## Source material
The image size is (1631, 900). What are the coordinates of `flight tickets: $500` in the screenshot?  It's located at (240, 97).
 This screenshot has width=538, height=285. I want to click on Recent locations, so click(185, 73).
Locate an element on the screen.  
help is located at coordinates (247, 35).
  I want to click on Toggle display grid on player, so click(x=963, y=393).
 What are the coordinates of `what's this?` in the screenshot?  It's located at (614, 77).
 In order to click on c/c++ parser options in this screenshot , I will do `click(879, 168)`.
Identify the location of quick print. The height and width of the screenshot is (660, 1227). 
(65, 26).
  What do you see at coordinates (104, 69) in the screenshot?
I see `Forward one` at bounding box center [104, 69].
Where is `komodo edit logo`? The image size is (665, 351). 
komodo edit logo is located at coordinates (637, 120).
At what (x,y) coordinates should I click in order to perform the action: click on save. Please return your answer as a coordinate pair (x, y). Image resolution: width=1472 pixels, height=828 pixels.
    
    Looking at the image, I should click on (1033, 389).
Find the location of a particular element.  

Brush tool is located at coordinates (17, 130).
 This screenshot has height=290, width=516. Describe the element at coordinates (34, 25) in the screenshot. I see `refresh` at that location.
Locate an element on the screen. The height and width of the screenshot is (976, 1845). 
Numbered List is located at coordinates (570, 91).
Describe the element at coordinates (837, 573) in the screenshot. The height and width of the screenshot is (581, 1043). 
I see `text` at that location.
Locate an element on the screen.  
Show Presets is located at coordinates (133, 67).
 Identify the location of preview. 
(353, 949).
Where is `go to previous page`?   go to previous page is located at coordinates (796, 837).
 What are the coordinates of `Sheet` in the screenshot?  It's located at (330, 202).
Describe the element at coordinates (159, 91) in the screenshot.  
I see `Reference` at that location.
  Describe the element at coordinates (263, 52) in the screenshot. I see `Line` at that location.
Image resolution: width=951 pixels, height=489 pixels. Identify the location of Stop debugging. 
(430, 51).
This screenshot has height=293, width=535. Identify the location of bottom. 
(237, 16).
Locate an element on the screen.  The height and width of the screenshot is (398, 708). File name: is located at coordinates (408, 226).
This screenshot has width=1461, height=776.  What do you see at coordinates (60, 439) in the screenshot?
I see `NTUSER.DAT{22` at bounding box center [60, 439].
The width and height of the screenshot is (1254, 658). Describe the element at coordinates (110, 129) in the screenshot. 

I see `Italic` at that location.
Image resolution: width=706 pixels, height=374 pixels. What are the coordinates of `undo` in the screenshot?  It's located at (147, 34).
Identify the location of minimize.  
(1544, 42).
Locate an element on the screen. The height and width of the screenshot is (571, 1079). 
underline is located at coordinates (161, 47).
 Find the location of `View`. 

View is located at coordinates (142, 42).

## To do
Please repeat the entries word for word, from the line containing "This screenshot has width=1461, height=776." through the last line of the entries, with both of those lines included.

## Complete response
This screenshot has width=1461, height=776.  What do you see at coordinates (60, 439) in the screenshot?
I see `NTUSER.DAT{22` at bounding box center [60, 439].
The width and height of the screenshot is (1254, 658). Describe the element at coordinates (110, 129) in the screenshot. 

I see `Italic` at that location.
Image resolution: width=706 pixels, height=374 pixels. What are the coordinates of `undo` in the screenshot?  It's located at (147, 34).
Identify the location of minimize.  
(1544, 42).
Locate an element on the screen. The height and width of the screenshot is (571, 1079). 
underline is located at coordinates (161, 47).
 Find the location of `View`. 

View is located at coordinates (142, 42).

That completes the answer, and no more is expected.